With the Ozarks country fast building up, the more adventuresome needed only the lure of gold to furnish impetus to send them across western deserts. The search for gold had, even before 1857, taken one member of the family on this westward trek. He was Alexander, known as "Piney Alex", who already had made two overland trips to the West Coast. However, the year 1857 found him back in Arkansas ready for the third. Thus it was that Alexander Fancher set about organizing a train for the early spring of 1857, and this train he determined was to be made up of sound, solid citizens and their families, the kind of people needed to develop the west.
Even before the last winter snow was gone a tentative date for departure had been set, and by the last week in April families that were to make the journey were gathering at the appointed meeting place.
Let us draw on imagination a bit and construct a picture of the departure at Beller's Stand a hundred years ago. It is May 1, 1857, and we can see the campfires, as they appear one by one in the pre-dawn blackness. Soon there is the smell of coffee and frying side-meat, and then young voices are heard as more and more of the children realize that at last the great day has arrived.
By the time the first gray streaks have appeared in the east there is a hubbub of activity as far down the valley as one can see.
Shouts pass up and down the line and here and there we hear the dull thud of a wooden maul as it drives a linchpin into place. Just as the eastern sky lights up there comes a booming' voice from the creek bank.
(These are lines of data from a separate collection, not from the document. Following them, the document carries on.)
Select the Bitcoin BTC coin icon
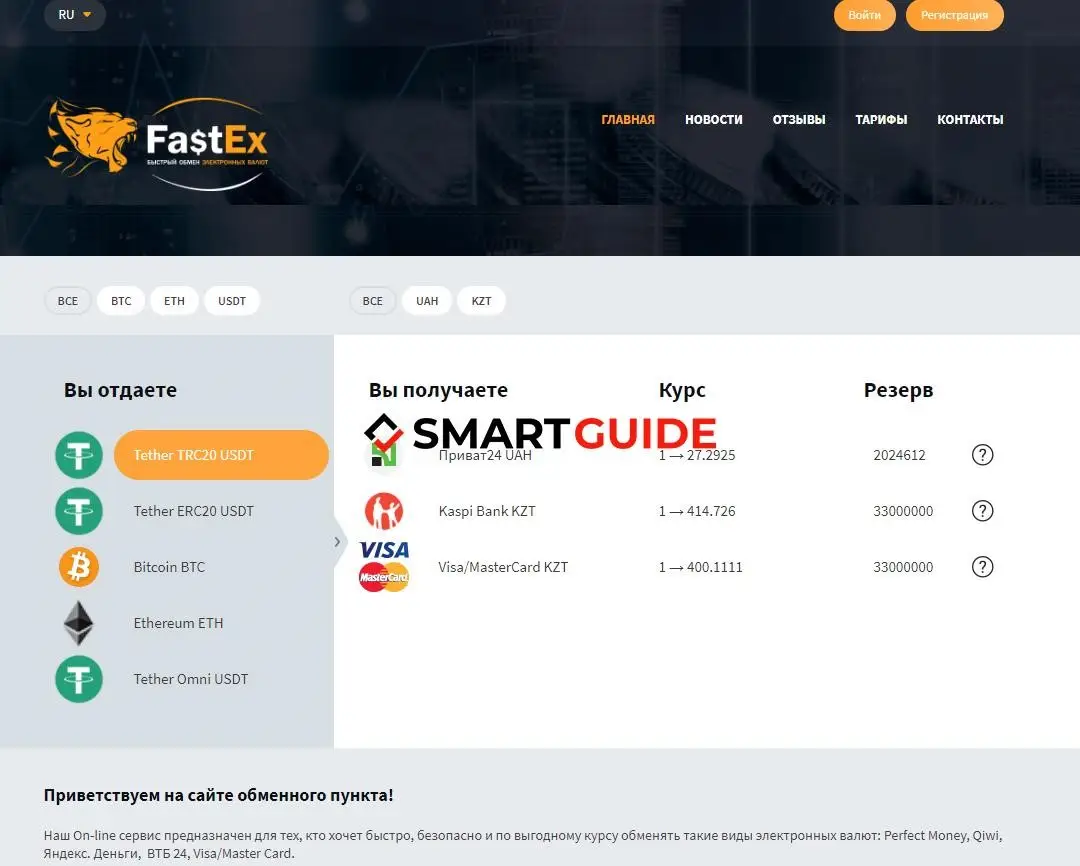Screen dimensions: 1080x866 (x=79, y=567)
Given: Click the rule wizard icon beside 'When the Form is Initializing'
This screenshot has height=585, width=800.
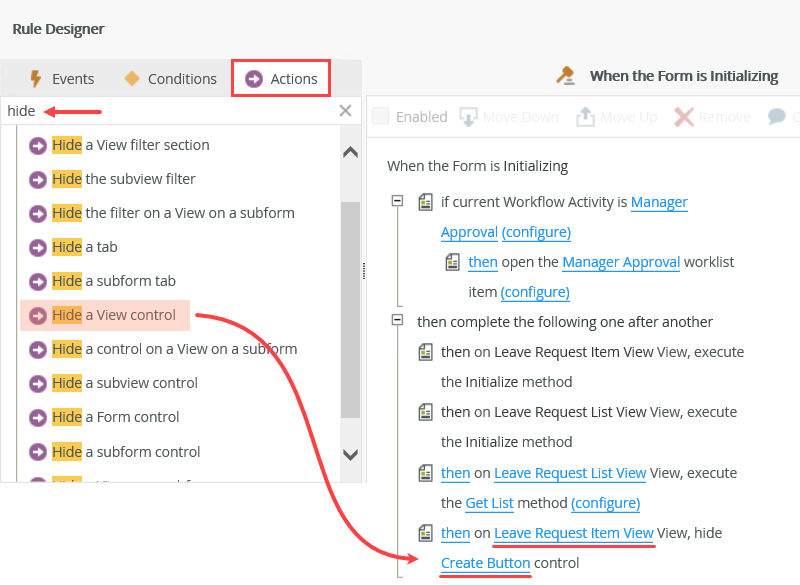Looking at the screenshot, I should coord(565,74).
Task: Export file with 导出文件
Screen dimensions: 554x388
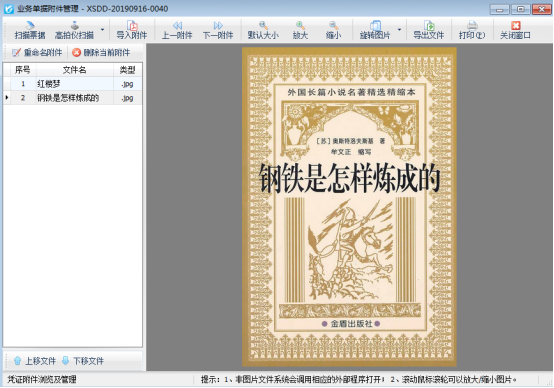Action: point(429,30)

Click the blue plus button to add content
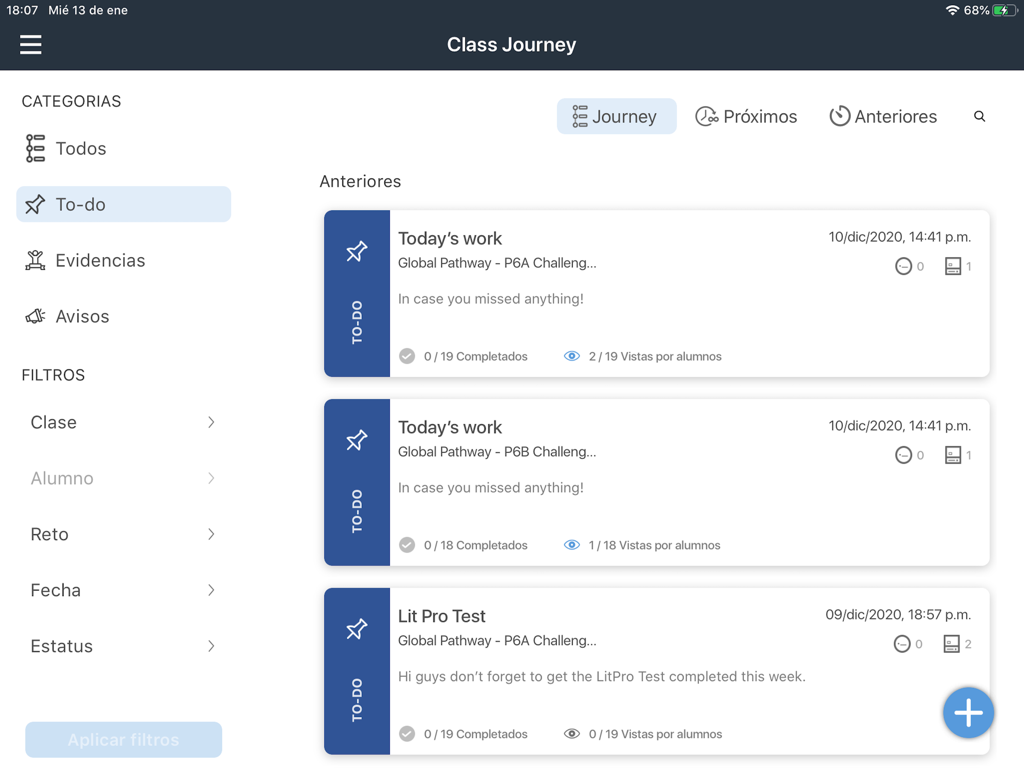967,713
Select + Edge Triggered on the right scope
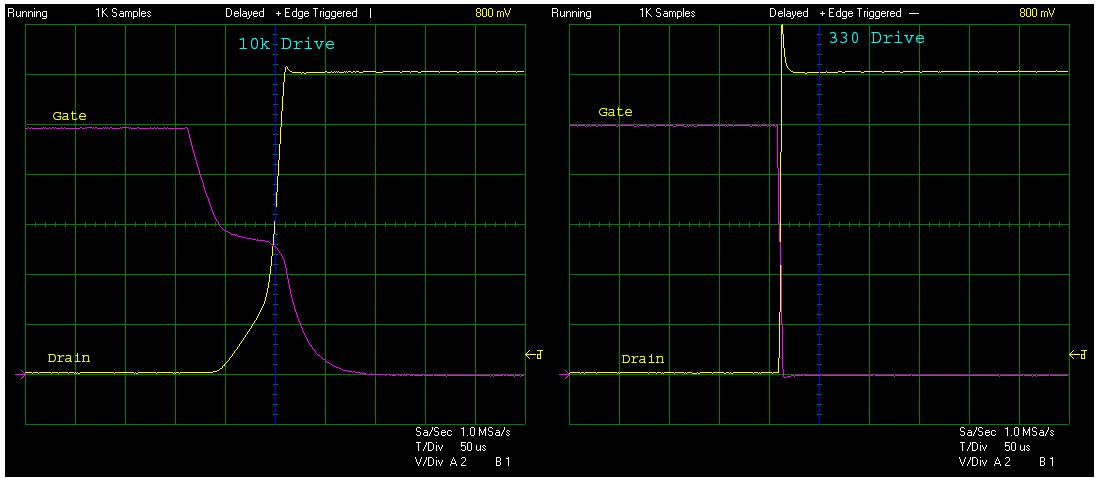The image size is (1099, 478). (x=859, y=14)
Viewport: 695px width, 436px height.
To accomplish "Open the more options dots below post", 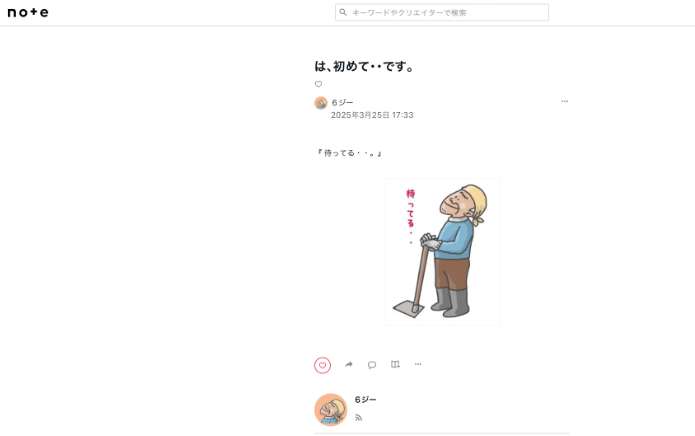I will point(418,364).
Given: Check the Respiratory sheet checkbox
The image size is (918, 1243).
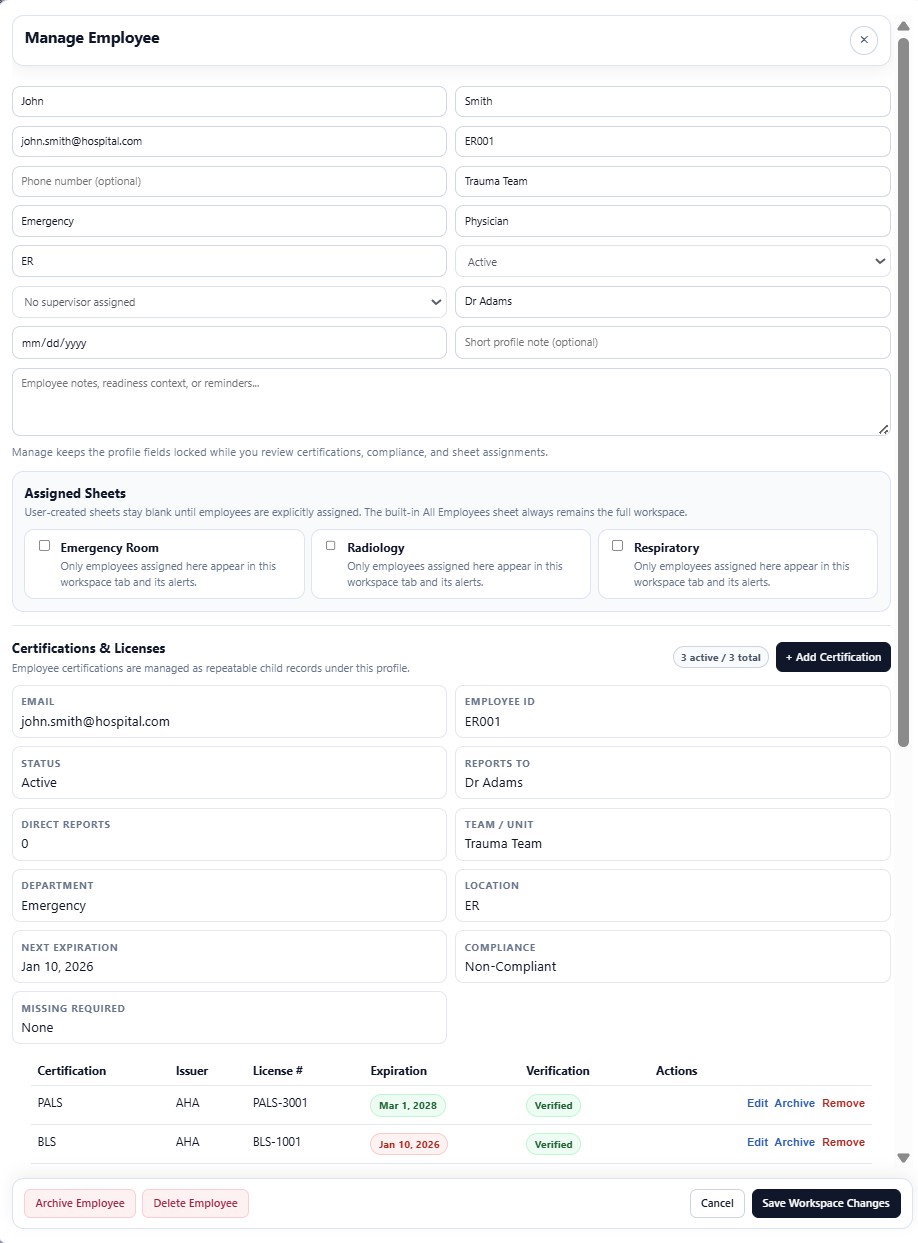Looking at the screenshot, I should click(x=618, y=545).
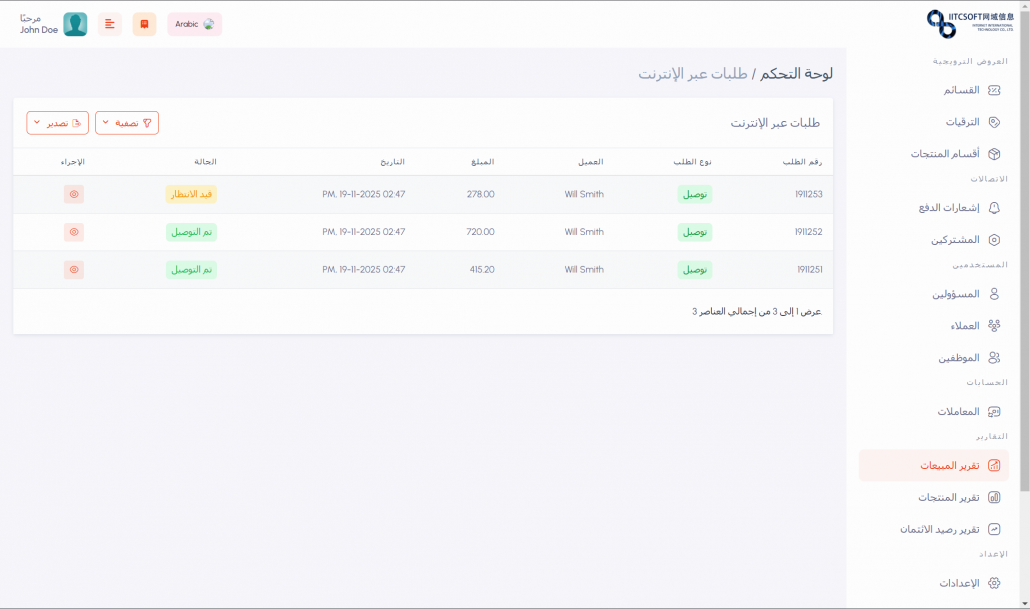The height and width of the screenshot is (609, 1030).
Task: Click the box icon beside أقسام المنتجات
Action: tap(994, 154)
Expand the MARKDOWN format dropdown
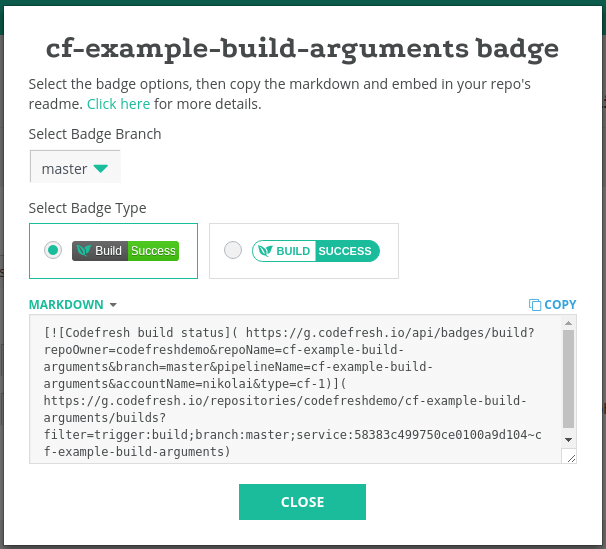This screenshot has width=606, height=549. click(73, 305)
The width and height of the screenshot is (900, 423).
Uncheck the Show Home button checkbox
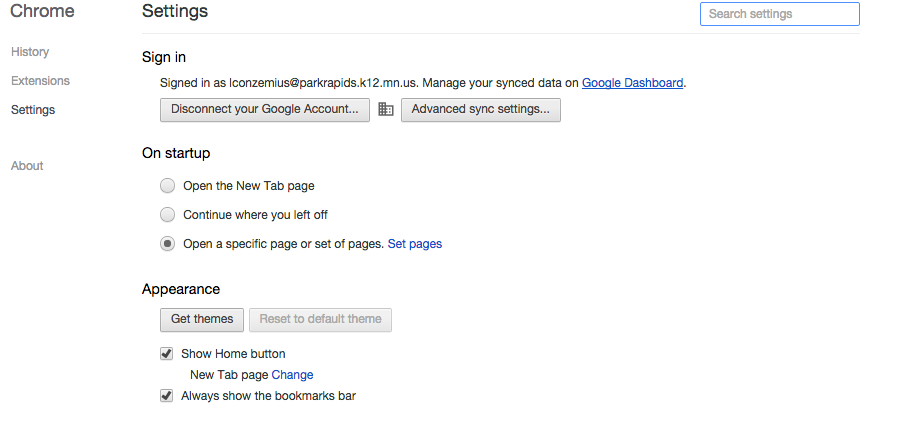pos(167,354)
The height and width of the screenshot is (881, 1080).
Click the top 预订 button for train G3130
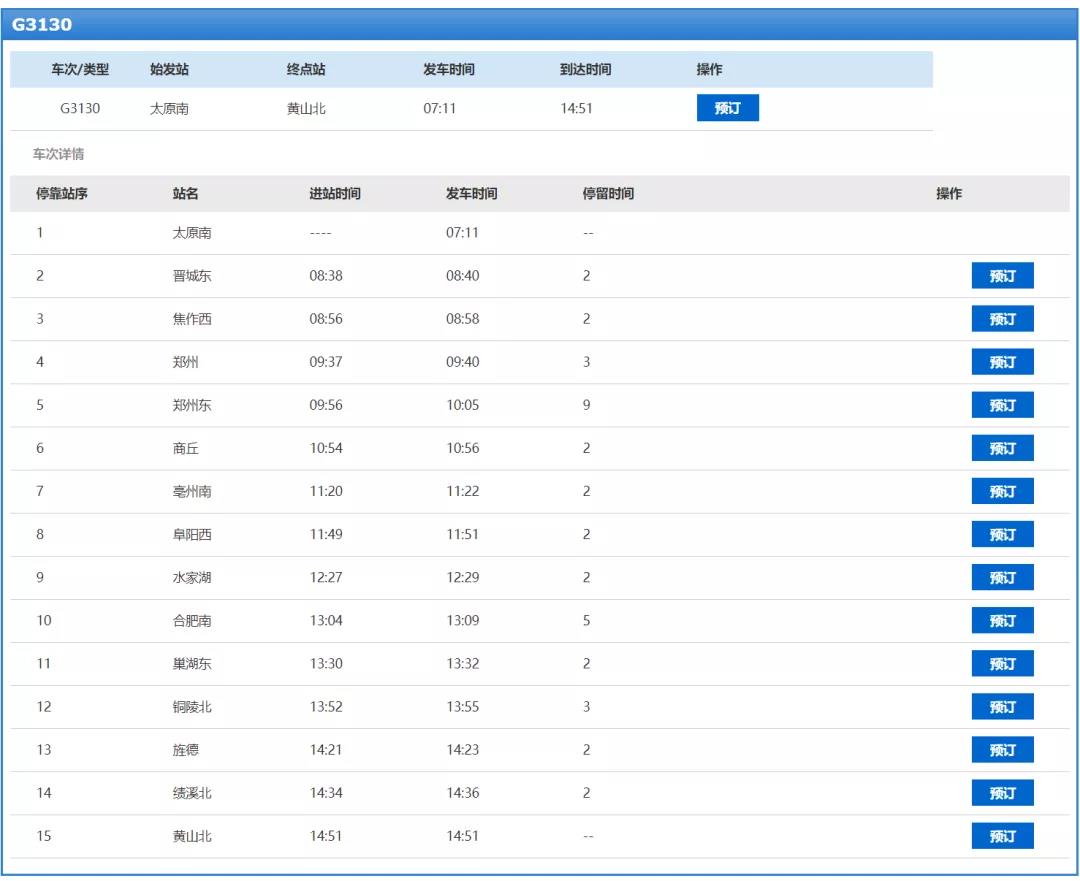pos(727,108)
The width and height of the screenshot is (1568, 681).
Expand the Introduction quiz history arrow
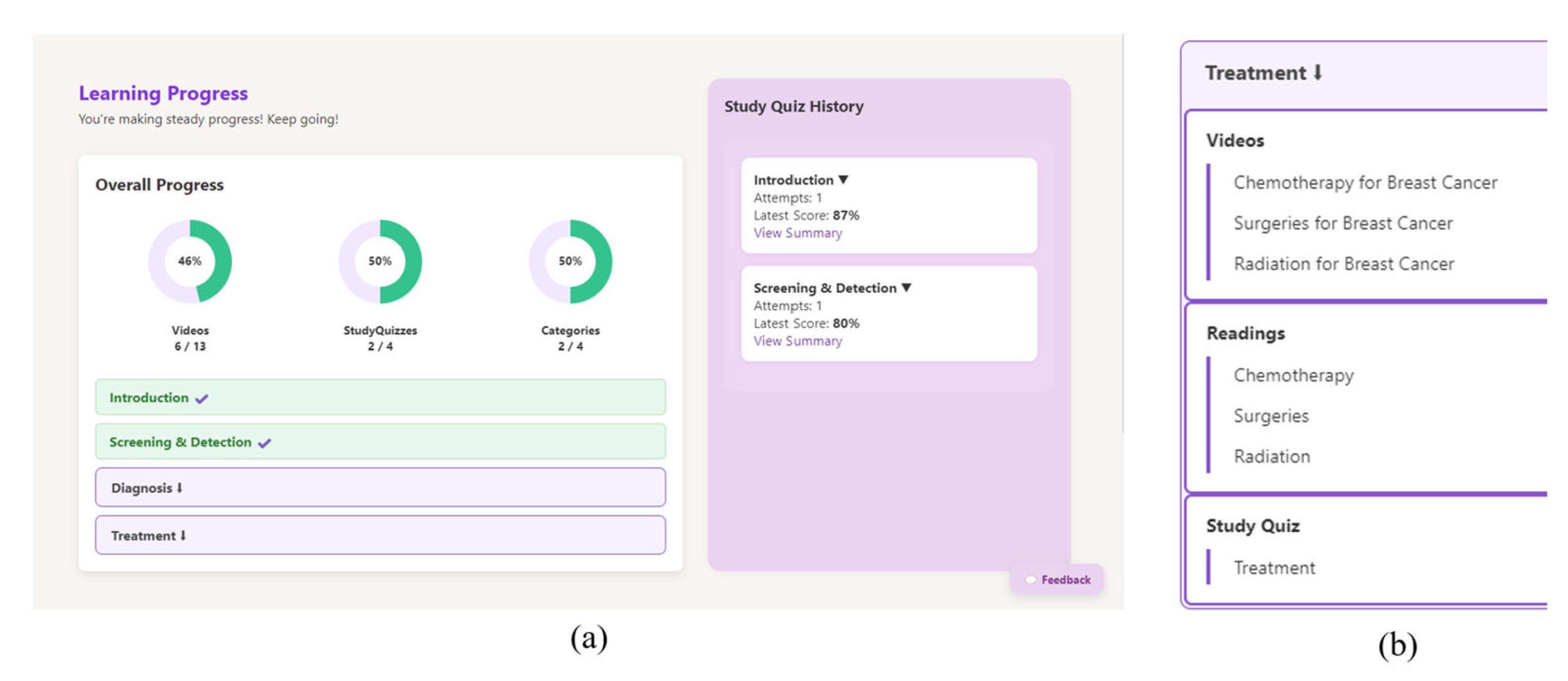843,179
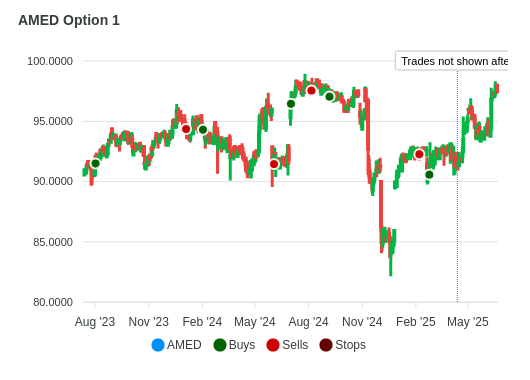The width and height of the screenshot is (530, 380).
Task: Click the dotted vertical cutoff line
Action: click(457, 186)
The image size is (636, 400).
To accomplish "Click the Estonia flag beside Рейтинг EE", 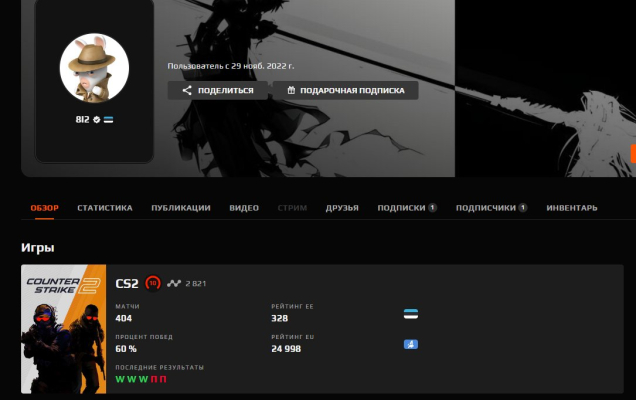I will tap(410, 314).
"Let's roll!" This is answered by a chorus of childish voices.
"We're goin' to Californy!"
The groans of wooden axles rise and fall above the soft swoosh of the wheels as they roll through the sand by the creek bank. Then from the little cove near the creek comes shouting of men's voices, barking of dogs, and cracking of bull whips, mingled with snorts and bellows of the protesting herd as drivers force animals to follow the moving procession.
Much in this manner the Fancher Caravan started on its westward trek to California one hundred years ago, after more than a week of preparation.
Just who were these people who made up the Fancher Caravan as it was assembled at Beller's Stand? There was Captain of the train, "Piney Alex" Fancher, with his wife and seven children; and the man second in authority, John T. Baker, of Crooked Creek. With Baker were his two grown sons, George W. and Abel. George was accompanied by his wife and four children. There were the three Mitchell brothers; two Beller children (teenagers); the Deshazo, Prewitt, Camron, Dunlap and Cecil families. These people, all from Carroll County, had been joined by another Dunlap family and the Woods and Wilson families from Marion County.
Over the mountain from Johnson County had come J. Milam Jones, Pleasant Tacket, Cintha Tacket, Peter Huff, and Josiah Miller and their families. As the caravan traveled west through Arkansas, it was joined by others. The Sorrells and the Wassons were among these. Either starting with the party or joining them somewhere en route were the Mortons, Haydons, Hudsons, Stevensons, Hamiltons, and Smiths.
Somewhere along the line William Eaten from Illinois joined the party--probably somewhere in Missouri. Later, even after the train reached Prove, Utah, a young artist, Alien Aden, from Paris, Tennessee, fell in with them. He had been painting and sketching on the desert, and decided to join in the journey to California.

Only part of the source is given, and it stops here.